/ˌdʒʊə.rɪsˈdɪk.ʃən.əl dɪsˈpleɪs.mənt/From Latin jurisdictio ("administration of justice, jurisdiction"),
from jus ("law, right") + dictio ("a saying, expression") + Late Latin
displacere ("to scatter"). The compound names the scattering of legal authority away from
its apparent location — the use of geographic placement to conceal the jurisdiction that actually
governs.
Definition
The mechanism by which geographic data location is used to conceal the corporate jurisdiction that
actually governs the data. The geographic location of a server is a Material Stack fact at the
architectural layer. The legal jurisdiction that governs the data is a Material Stack fact at the
platform and network layers. When these two facts diverge — when the server is in one country but the
company that operates it is subject to another country's laws — the geographic location becomes a
theatrical prop, and the sovereignty claim built on it is Sovereignty Theater.
The CLOUD Act as Paradigm
The US Clarifying Lawful Overseas Use of Data Act (2018) is the clearest illustration. The CLOUD Act
permits US law enforcement to compel the production of data from US-based technology companies
regardless of where that data is physically stored. A European customer who stores data on a European
server operated by an American cloud provider has not achieved data sovereignty by choosing a European
location. The data is subject to American legal process by virtue of the provider's corporate
jurisdiction, not the server's geographic address. The location is visible. The jurisdiction is hidden.
The sovereignty is theatrical.
Detection
Jurisdictional Displacement is detectable by tracing the corporate ownership structure of the
infrastructure provider from the architectural layer upward. The question is not "where is the server?"
but "who incorporated the company that operates the server, and under whose laws?" When the answer to
the second question differs from the answer implied by the first, jurisdictional displacement is
operating. The diagnostic is simple.

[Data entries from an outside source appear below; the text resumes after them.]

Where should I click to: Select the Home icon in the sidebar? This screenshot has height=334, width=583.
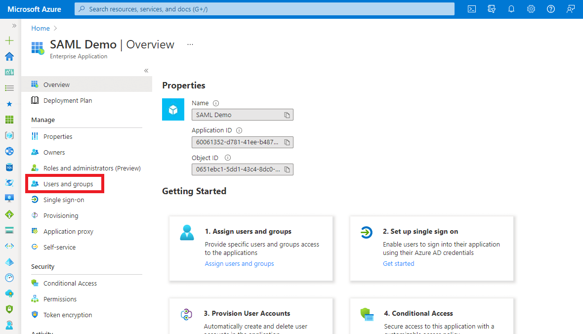pyautogui.click(x=9, y=56)
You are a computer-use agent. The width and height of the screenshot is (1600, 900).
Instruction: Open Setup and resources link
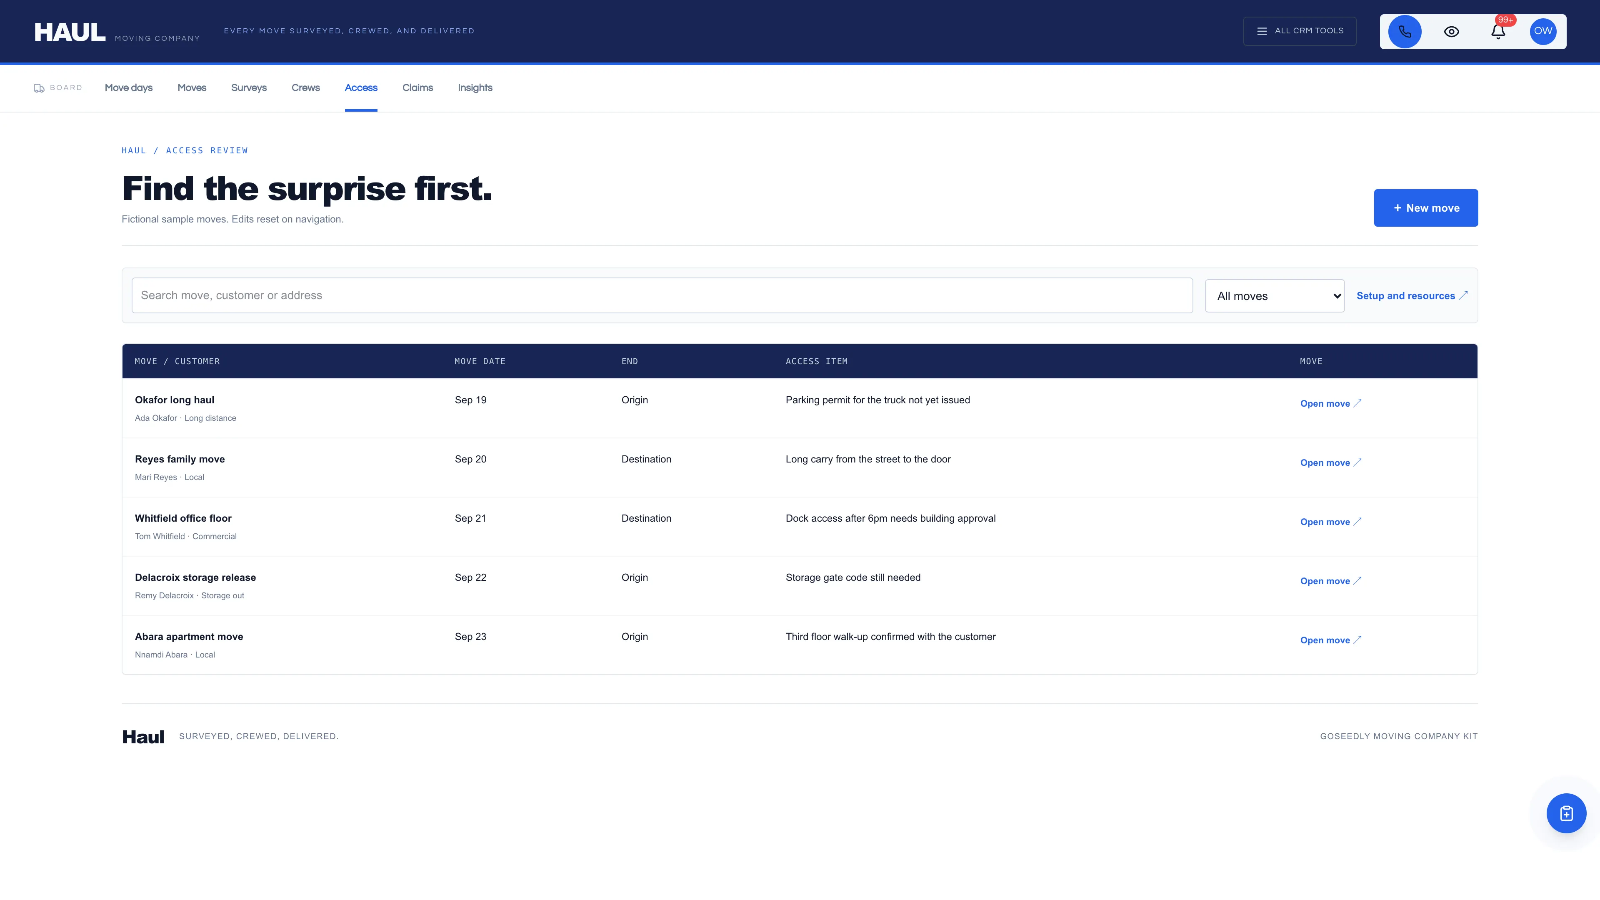tap(1412, 296)
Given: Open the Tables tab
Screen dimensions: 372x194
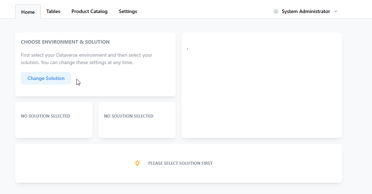Looking at the screenshot, I should pyautogui.click(x=53, y=11).
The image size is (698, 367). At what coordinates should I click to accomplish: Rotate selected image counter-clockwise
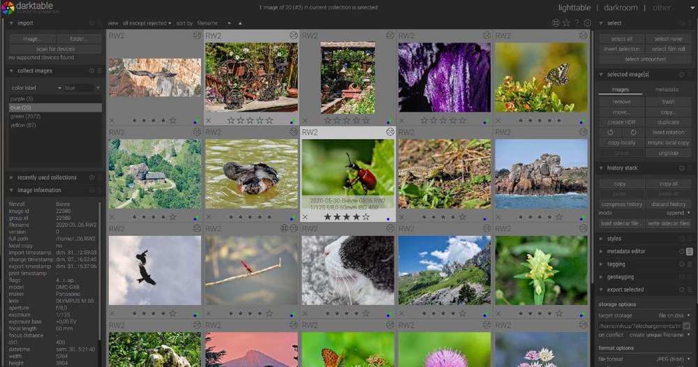(610, 132)
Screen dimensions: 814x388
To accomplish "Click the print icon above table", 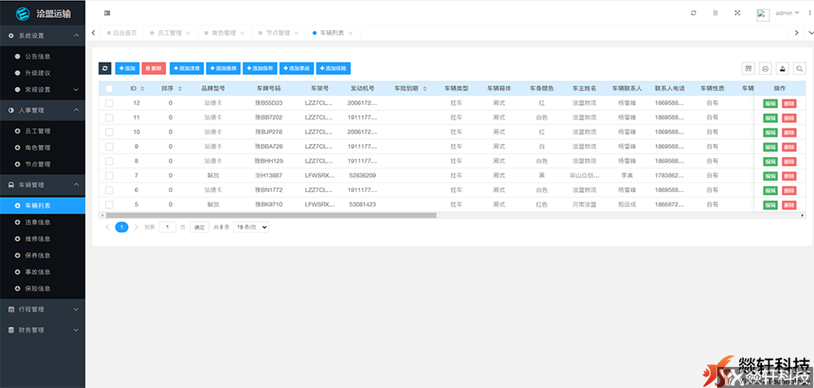I will [766, 68].
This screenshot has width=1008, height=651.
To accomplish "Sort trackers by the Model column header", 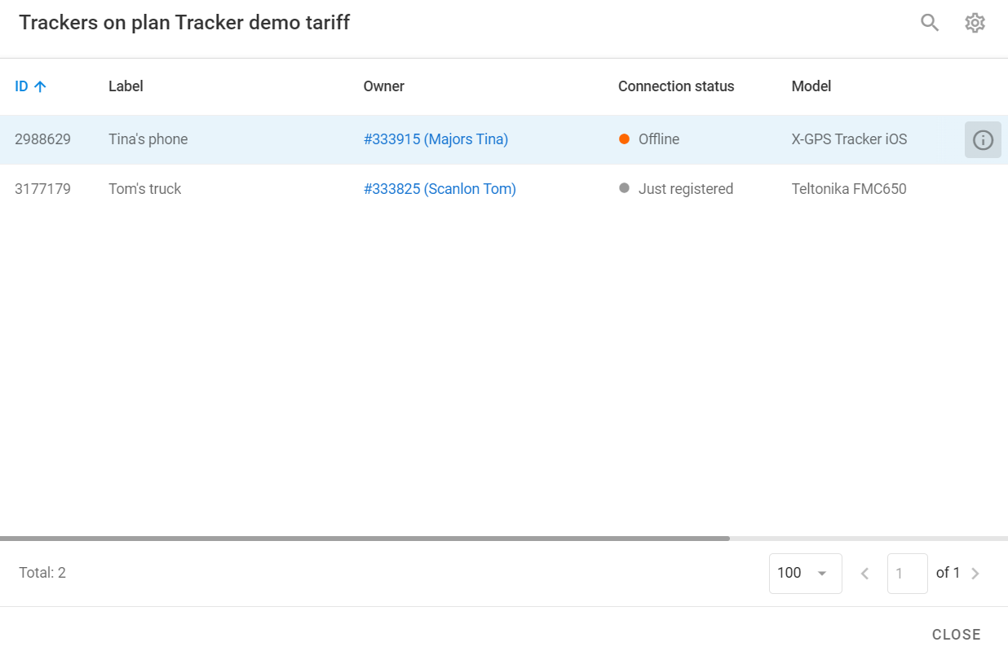I will (x=811, y=86).
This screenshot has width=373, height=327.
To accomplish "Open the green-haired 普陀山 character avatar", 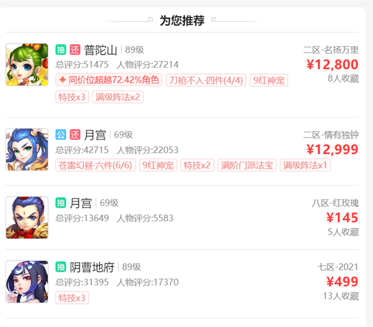I will (27, 65).
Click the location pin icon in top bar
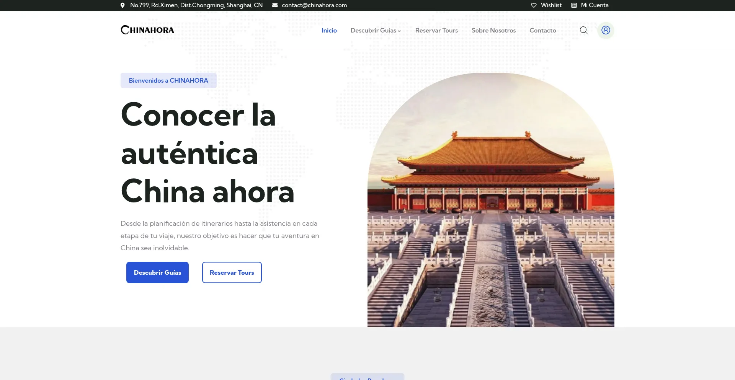This screenshot has width=735, height=380. 123,5
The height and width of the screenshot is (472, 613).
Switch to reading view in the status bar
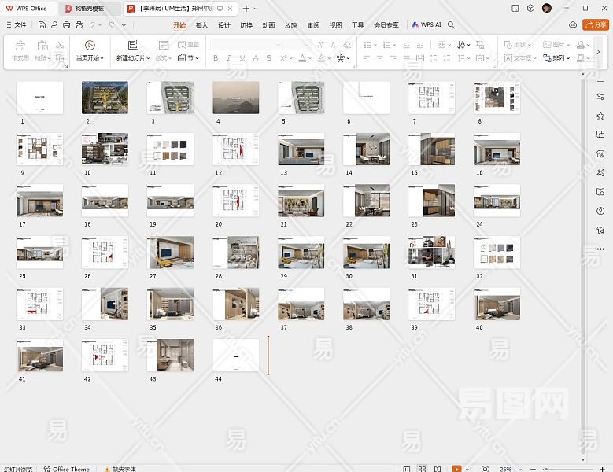click(438, 468)
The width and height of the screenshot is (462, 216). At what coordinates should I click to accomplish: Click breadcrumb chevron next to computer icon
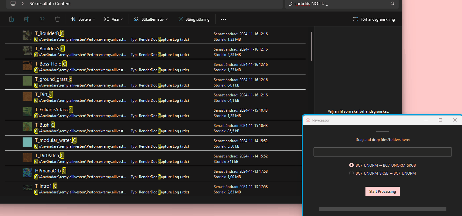(x=23, y=3)
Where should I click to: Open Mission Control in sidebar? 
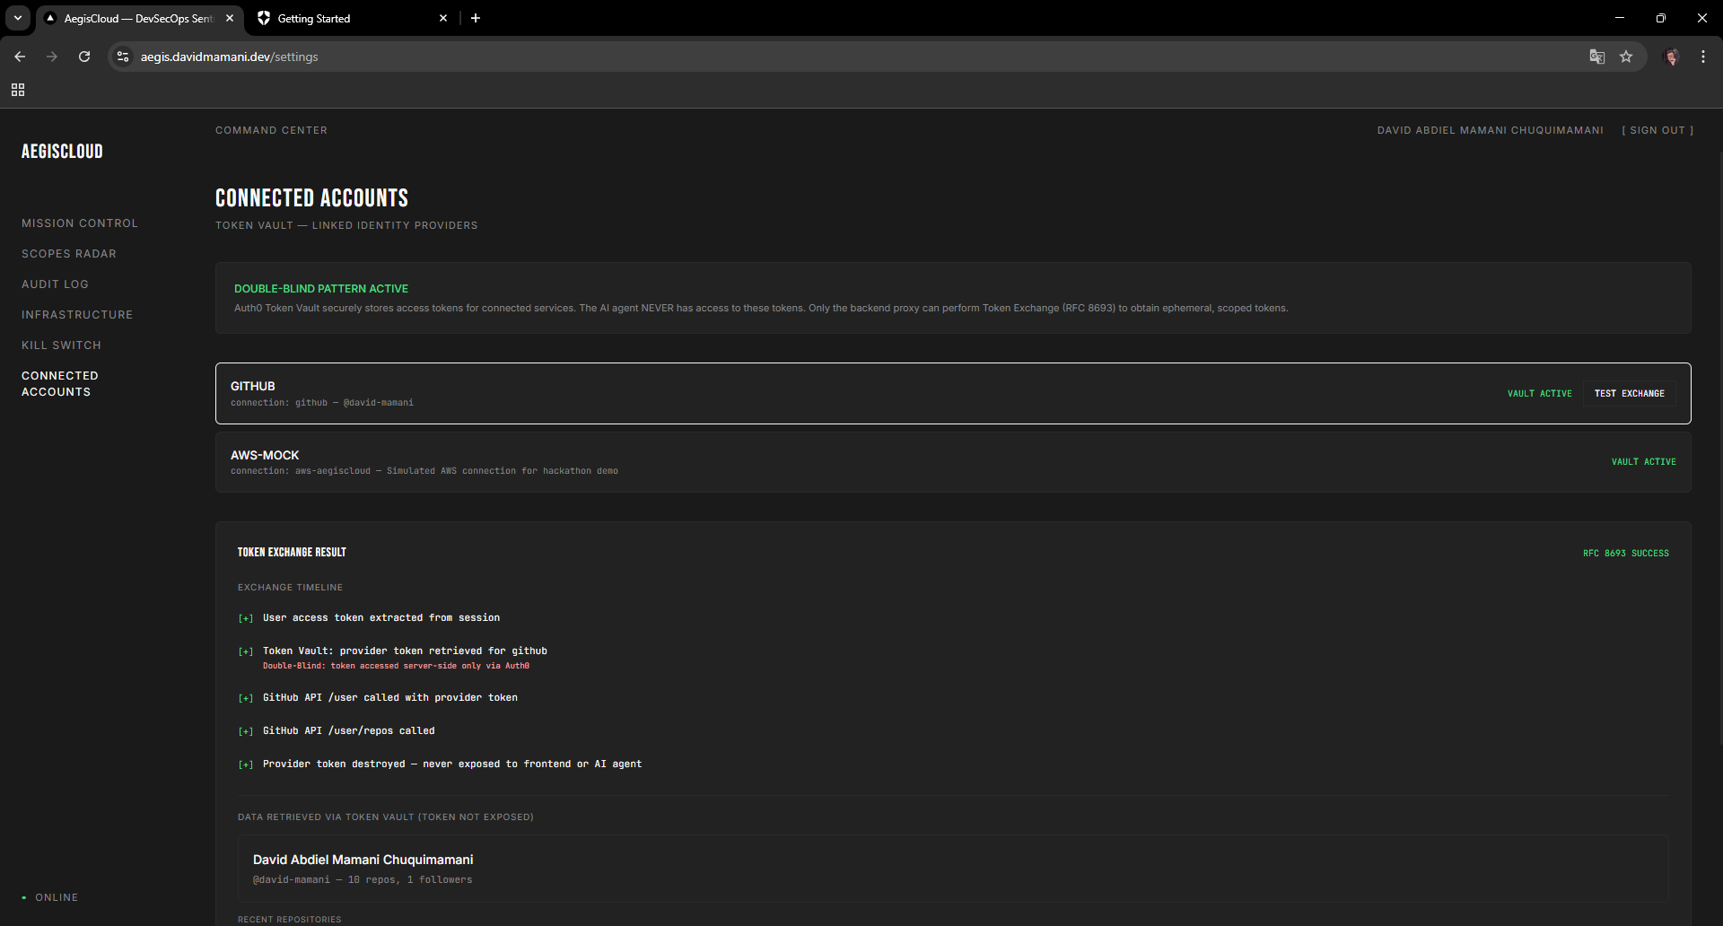point(80,223)
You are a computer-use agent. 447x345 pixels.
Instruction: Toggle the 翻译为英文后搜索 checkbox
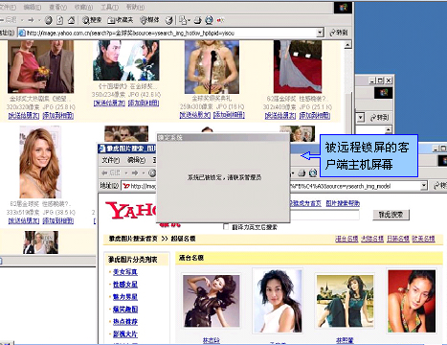[226, 227]
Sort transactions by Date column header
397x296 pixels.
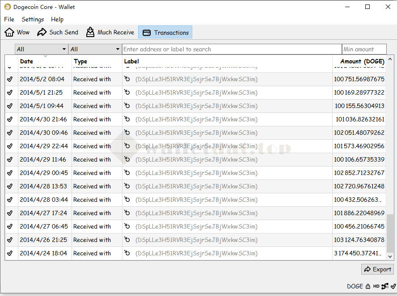click(45, 61)
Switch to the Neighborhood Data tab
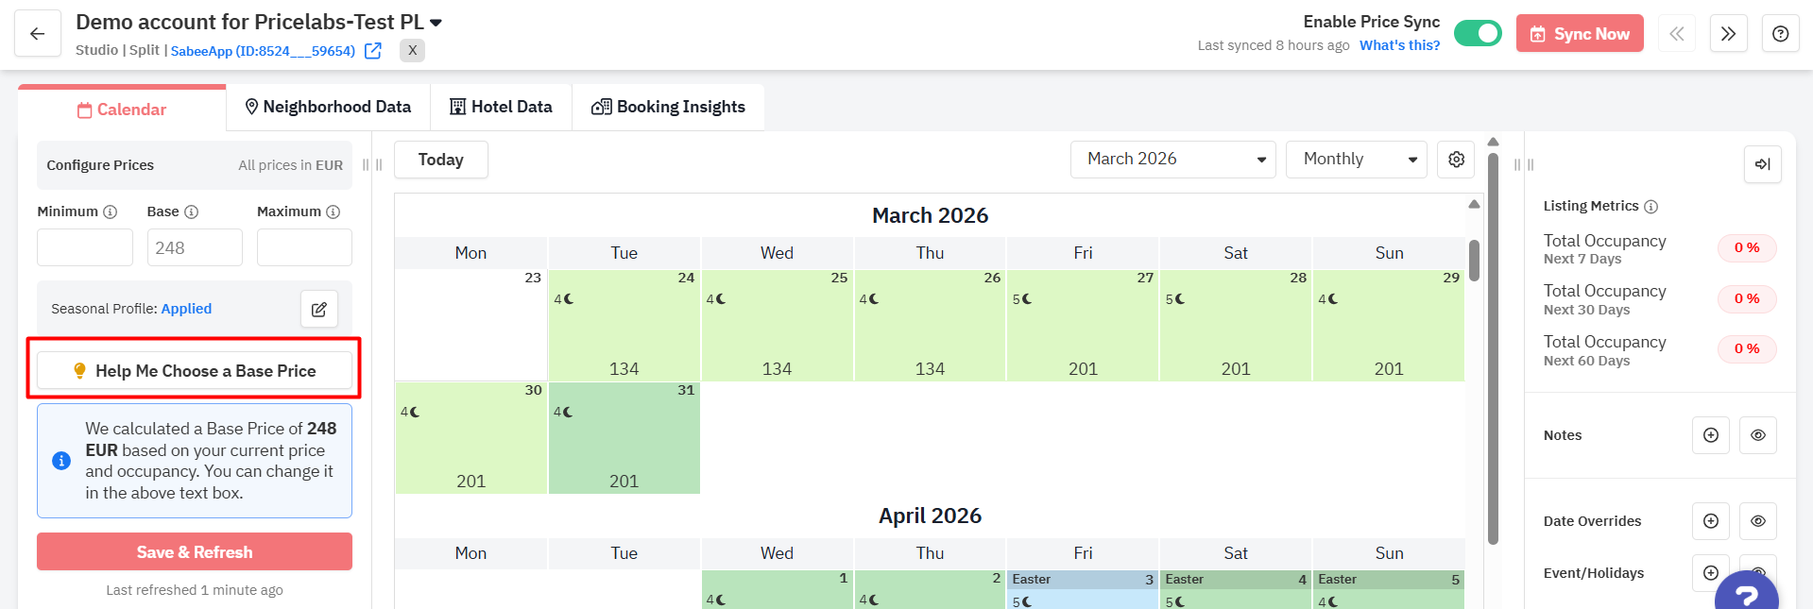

The condition it reveals is consequential: the steward's
preservation decisions are governed by a legal framework the steward may not understand, may not have
consented to, and may not be able to anticipate.
Excavation Note: Jurisdictional Displacement was identified as the first of four
Sovereignty Theater mechanisms in "Sovereignty Theater" (2025). The CLOUD Act provides the paradigm case,
but the mechanism predates the Act — it operates wherever the corporate domicile of an infrastructure
provider diverges from the physical location of the infrastructure itself.